Many cladograms are built from species characteristics that cannot be readily dated (e.g. morpohological data in the absence of fossils or other dating information)
When the characteristic data is DNA/RNA sequences, it is feasible to use sequence differences to establish the relative ages of the forks, but converting those ages into actual years requires a significant approximation of the rate of change^[9]
Even when the dating information is available, positioning the cladogram's forks along the time axis in proportion to their dates may cause the cladogram to become difficult to understand or hard to fit within a human-readable format

Cladistics compared with Linnaean taxonomy

Prior to the advent of cladistics, most taxonomists used Linnaean taxonomy to organize lifeforms. That traditional approach, still in use by some researchers (especially in works intended for a more general audience^[11]) uses several fixed levels of a hierarchy, such as Kingdom, Phylum, Class, Order, and Family. Cladistics does not use those terms, because one of the fundamental premises of cladistics is that the evolutionary tree is very deep and very complex, and it is not meaningful to use a fixed number of levels.

Linnaean taxonomy insists that groups reflect phylogenies, but in contrast to cladistics allows both monophyletic and paraphyletic groups as taxa.
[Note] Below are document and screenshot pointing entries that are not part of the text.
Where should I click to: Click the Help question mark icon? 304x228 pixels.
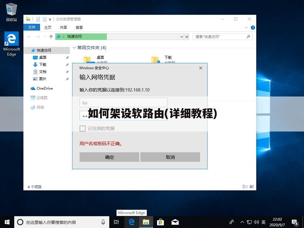(x=253, y=27)
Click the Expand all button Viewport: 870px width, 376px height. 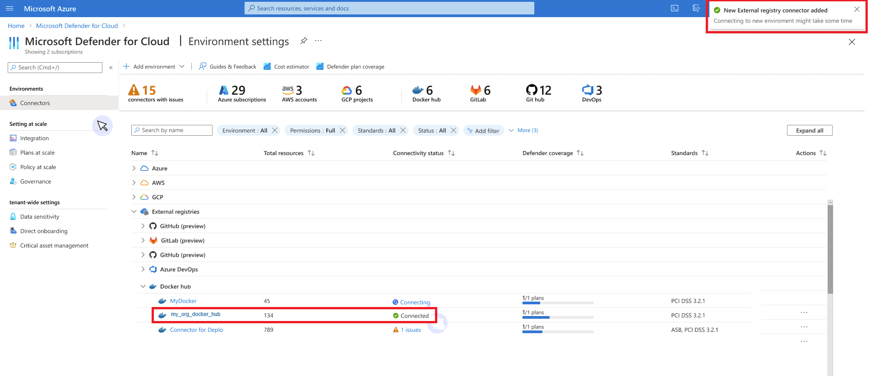point(809,130)
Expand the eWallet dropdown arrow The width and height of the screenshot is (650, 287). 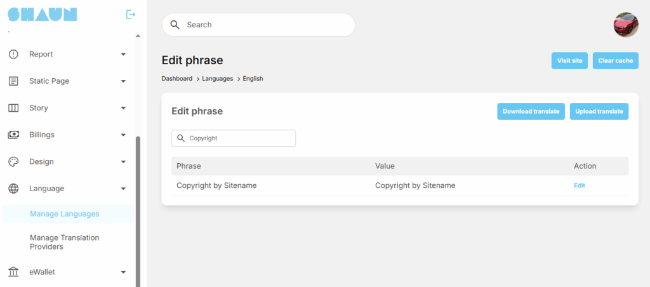[x=123, y=272]
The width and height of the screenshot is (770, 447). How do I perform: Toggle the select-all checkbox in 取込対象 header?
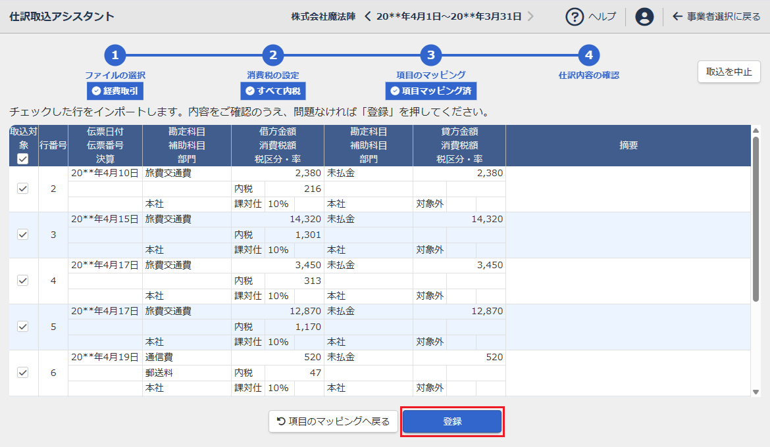coord(23,159)
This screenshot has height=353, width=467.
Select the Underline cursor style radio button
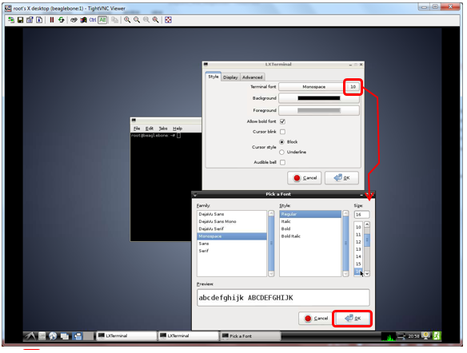coord(281,153)
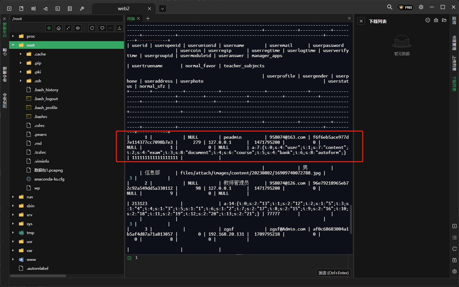Click the green locate-current-path target icon
Image resolution: width=459 pixels, height=287 pixels.
point(49,28)
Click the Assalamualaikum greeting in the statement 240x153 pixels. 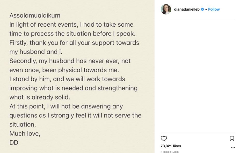(35, 16)
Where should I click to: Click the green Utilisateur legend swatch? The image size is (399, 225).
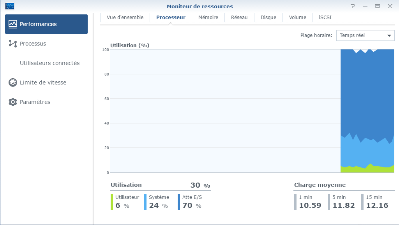112,202
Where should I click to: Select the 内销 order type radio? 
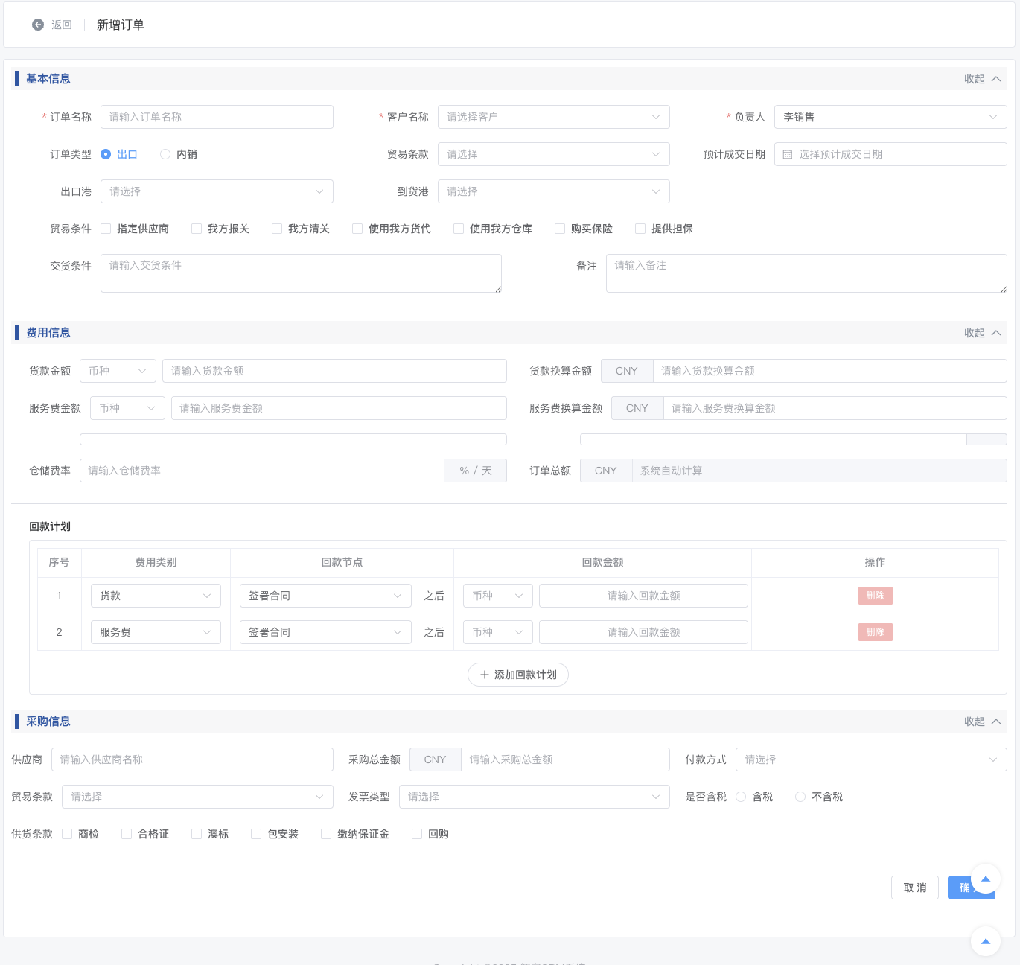tap(165, 154)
Since the early 20th century, Linnaean taxonomists have generally attempted to make genus- and lower-level taxa monophyletic.

Cladistics originated in the work of Willi Hennig, and since that time, there has been a spirited debate^[12] about the relative merits of cladistics versus Linnaean classification.^[13] Some of the debates that the cladists engaged in had been running since the 19th century, but they entered these debates with a new fervor,^[14] as can be learned from the Foreword to Hennig (1979) in which Rosen, Nelson, and Patterson wrote the following:

Encumbered with vague and slippery ideas about adaptation, fitness, biological species and natural selection, neo-Darwinism (summed up in the "evolutionary" systematics of Mayr and Simpson) not only lacked a definable investigatory method, but came to depend, both for evolutionary interpretation and classification, on consensus or authority. (Foreword, page ix)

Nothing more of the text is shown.